| 待读文本 |
---

Spark Structured Streaming源码分析--(二)StreamExecution持续查询引擎

本文深入分析Spark Structured Streaming的StreamExecution,特别是MicroBatchExecution的初始化和流处理逻辑。从StreamingQueryManager启动流,到StreamExecution的runActivatedStream()方法在MicroBatchExecution中的实现,探讨了offsets、commits目录的内容,以及如何恢复流处理进度。
摘要由CSDN通过智能技术生成

一、StreamingQueryManager创建流并启动

接一篇文章创建流的Source、Sink
在创建Sink后,会调用sessionState.streamingQueryManager.startQuery()创建并启动流,
对应的StreamQueryManager启动流程图为:

这里写图片描述

startQuery()、createQuery()主要代码:

class StreamingQueryManager private[sql] (sparkSession: SparkSession) extends Logging {
   
  private[sql] def startQuery(
      userSpecifiedName: Option[String],
      userSpecifiedCheckpointLocation: Option[String],
      df: DataFrame,
      extraOptions: Map[String, String],
      sink: BaseStreamingSink,
      outputMode: OutputMode,
      useTempCheckpointLocation: Boolean = false,
      recoverFromCheckpointLocation: Boolean = true,
      trigger: Trigger = ProcessingTime(0),
      triggerClock: Clock = new SystemClock()): StreamingQuery = {
    val query = createQuery(
      userSpecifiedName,
      userSpecifiedCheckpointLocation,
      df,
      extraOptions,
      sink,
      outputMode,
      useTempCheckpointLocation,
      recoverFromCheckpointLocation,
      trigger,
      triggerClock)

---

| 记录列表 |
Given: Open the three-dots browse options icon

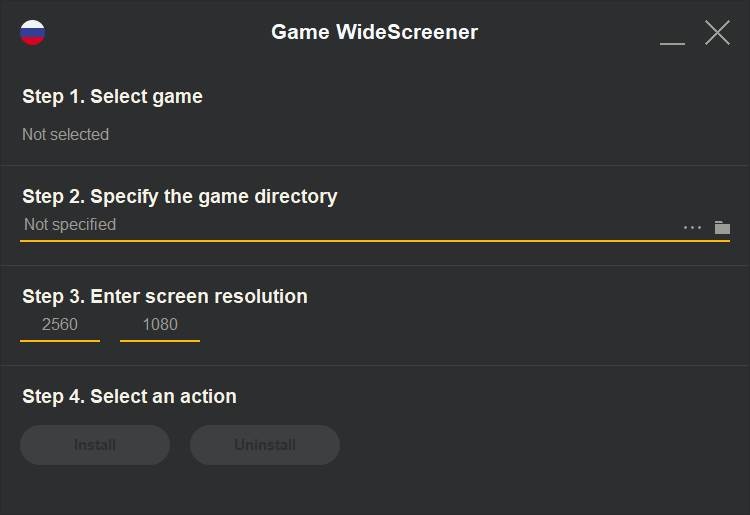Looking at the screenshot, I should (692, 228).
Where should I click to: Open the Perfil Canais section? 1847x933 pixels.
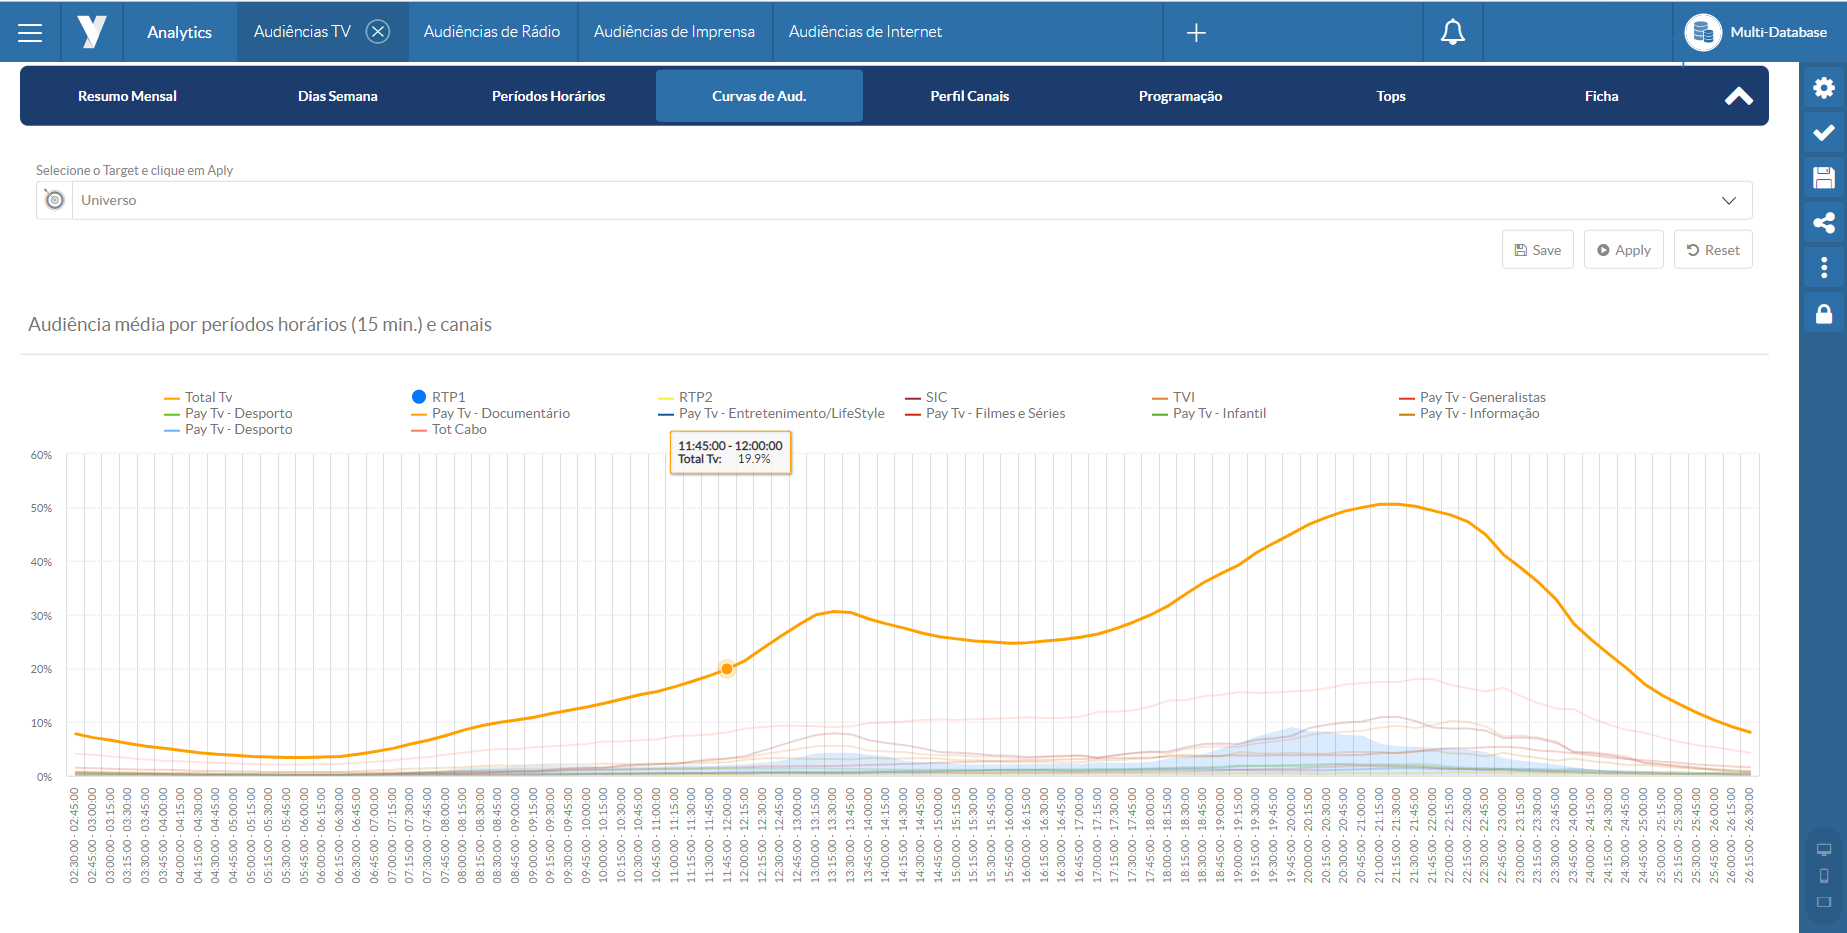point(969,96)
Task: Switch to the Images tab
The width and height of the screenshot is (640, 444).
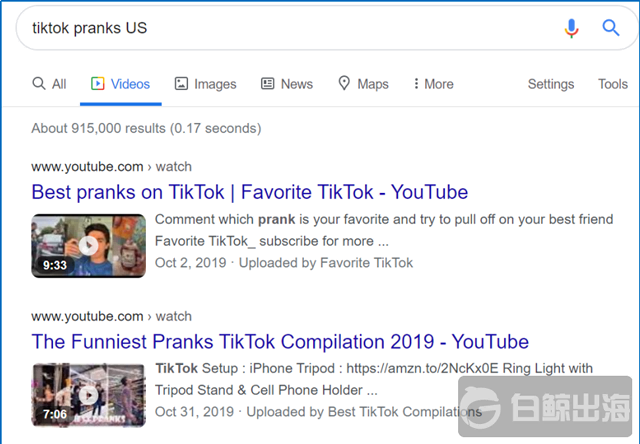Action: pyautogui.click(x=215, y=84)
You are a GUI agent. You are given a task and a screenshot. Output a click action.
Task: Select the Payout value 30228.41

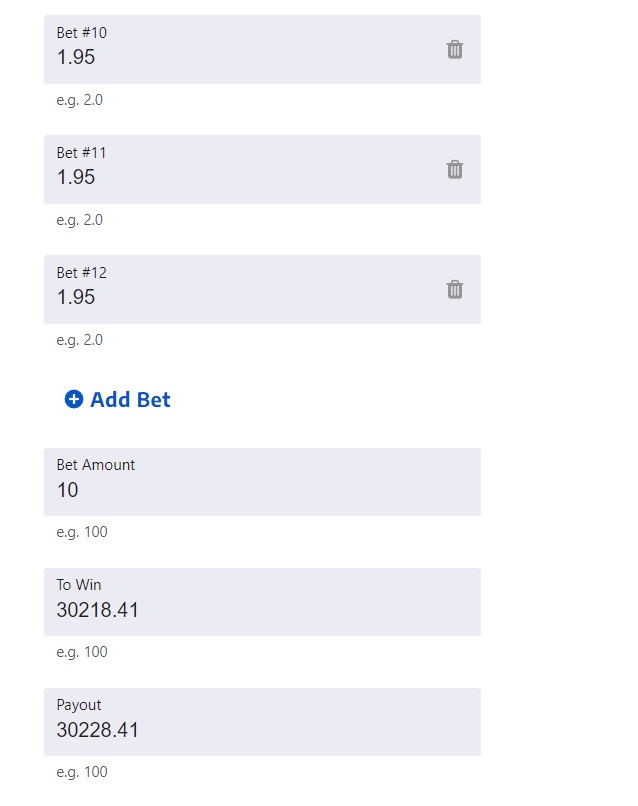point(98,731)
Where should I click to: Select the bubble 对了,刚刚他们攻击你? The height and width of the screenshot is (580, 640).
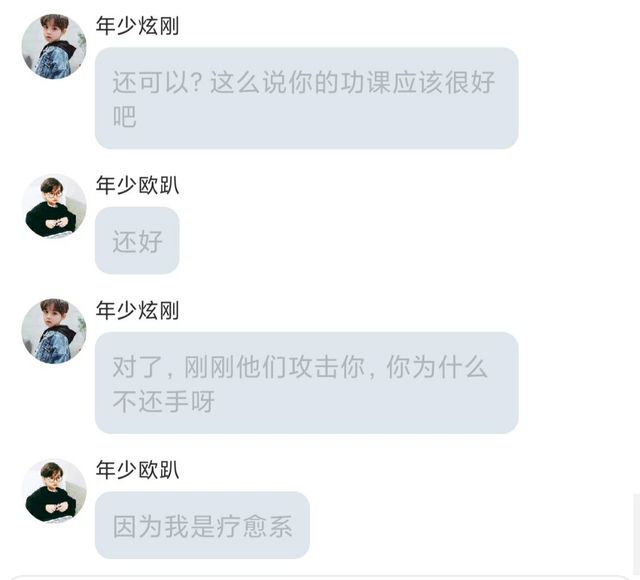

---

| 需完成任务 |
1. 判断以下三项陈述是否与待读文本相符。每项回答"是"或"否",并原样引用文本中起决定作用的字句:(a) 创建Sink之后,会调用sessionState.streamingQueryManager.startQuery()来创建并启动流;(b) startQuery()的参数trigger默认值为ProcessingTime(0);(c) startQuery()的参数useTempCheckpointLocation默认值为true。
2. 根据待读文本,列出startQuery()中所有带默认值的参数及其默认值。
这些记录与待读文本没有关系。

| 已解答问题 |
1.
(a) 是。"在创建Sink后,会调用sessionState.streamingQueryManager.startQuery()创建并启动流"
(b) 是。"trigger: Trigger = ProcessingTime(0)"
(c) 否。"useTempCheckpointLocation: Boolean = false"

2.
- useTempCheckpointLocation:false
- recoverFromCheckpointLocation:true
- trigger:ProcessingTime(0)
- triggerClock:new SystemClock()